• EXERCISE TASK:
In the passage on Kate and Ann, what is the one conviction Kate clings to?

• EXCERPTED TEXT:
--- BEGIN ---

During the play's action, Kate tries to undermine the one character she thinks weakest – Ann. Whenever Ann tries to talk some sense into Kate, she refuses to listen. Her mind is too congested to squeeze any more reason into it, and perhaps a reason for this mentality is that she has been trying too hard for too long to stop the light of reason and morality from entering. In this play, one of the most redeeming lights is Ann. She carries the letter, acting as the deliverer of truth, her arrival essentially breaking everything down. In the opposite direction, Kate clings on with all her might to the one conviction she holds to be “true”: Joe is not guilty, in defiance to Ann and all that she symbolizes. Starting with a slightly casual “You gained a little weight, didn't you, darling?”, Kate continues to bombard Ann with requests to pack up and leave, then an explicitly spiteful “You're going in the morning, and you're going alone. That's your life, that's your lonely life.” In these two sentences, there is a clear pattern of repeating the first part of the sentence, then adding something else to it at the second sentence (“going”, “going alone”; “life”, “lonely life”), both related to loneliness. That repetition in turn emphasizes Kate's own self and her own patterns of unhealthy repetition, since she has long since sensed that revelation is not too far away, perhaps ever since she said “You above all have got to believe, you….” She knew loneliness will get to her somehow, but she tries to put this quality on Ann instead. The audience should sense this unpleasant situation somewhat, causing pity for Kate to arise. However, Kate presses on: “How did he die? You’re lying to me. If you know, how did he die?” The more persistent she is, the less sympathy from both her companions and the audience will she get, and that in itself would lead to loneliness. The loneliness will increase as the audience begins to realize that Ann symbolizes the community, not the family, the truth, not the lies, and the love, the “un-loneliness” when she sympathizes with Joe, as she chooses to spare him from reading the letter. “[Kate] grasps Ann’s wrists” with the clear intention of putting pressure on her; here Miller intends to make the audience lose affection toward her as she resorts to violence, right after the war, in a family in which past deeds are intimately connected with the war.

--- END ---

• MATERIAL PROVIDED:
--- BEGIN ---

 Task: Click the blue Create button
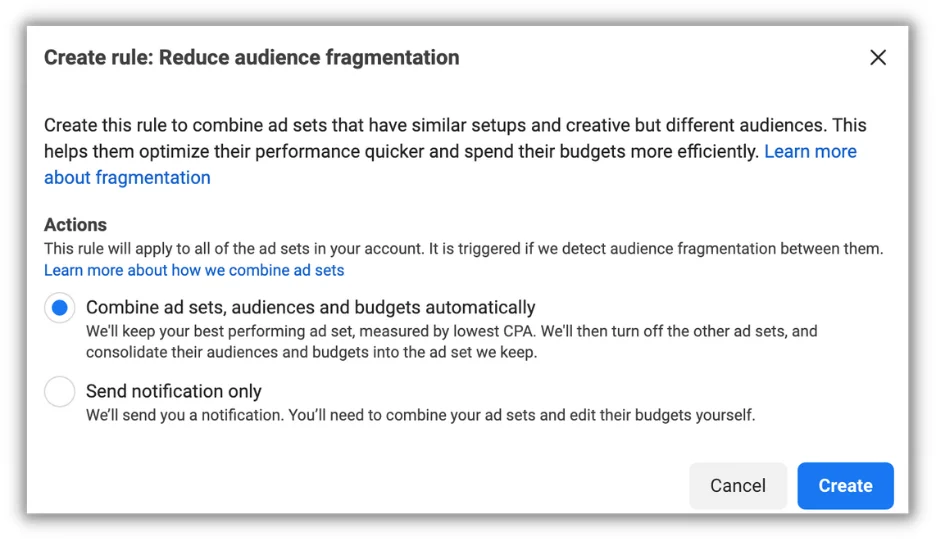click(845, 486)
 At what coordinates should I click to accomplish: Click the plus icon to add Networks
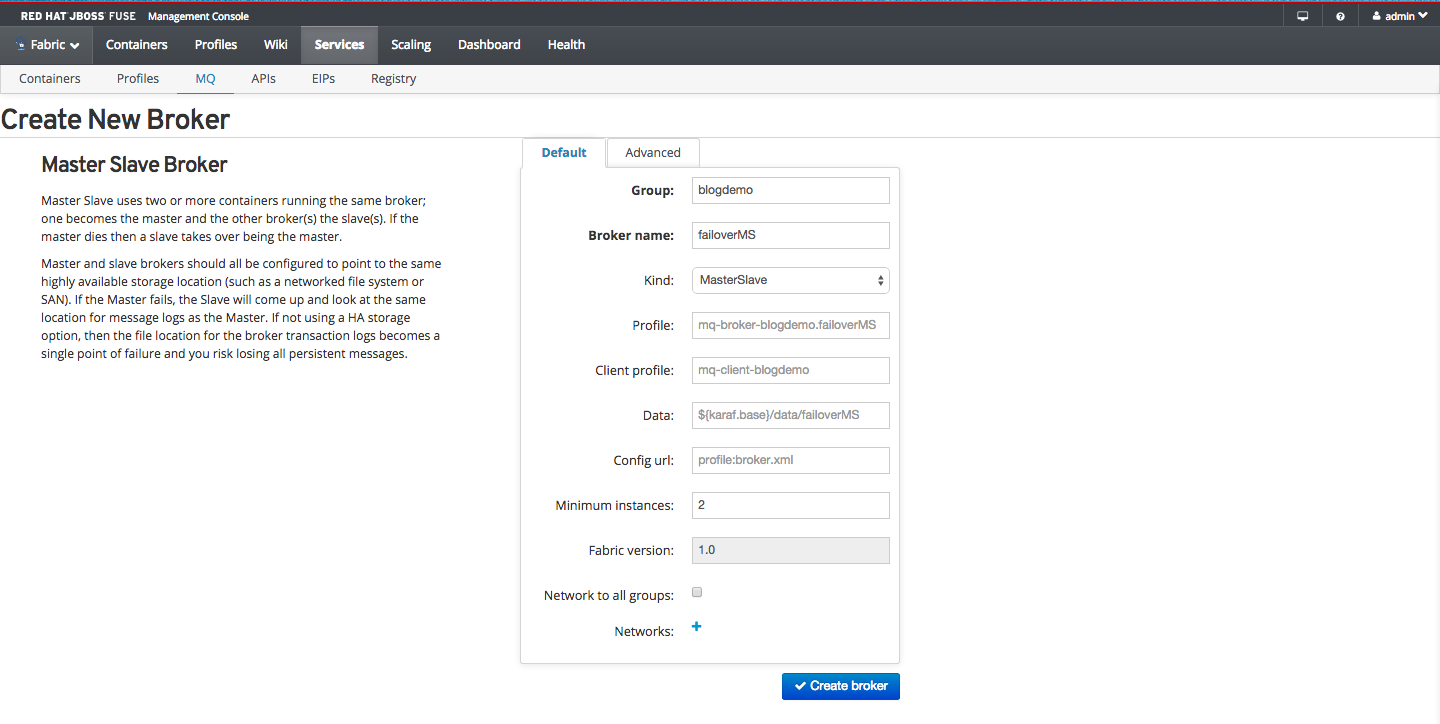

--- END ---

• EXERCISE RESULT:
She clings to the belief that Joe is not guilty.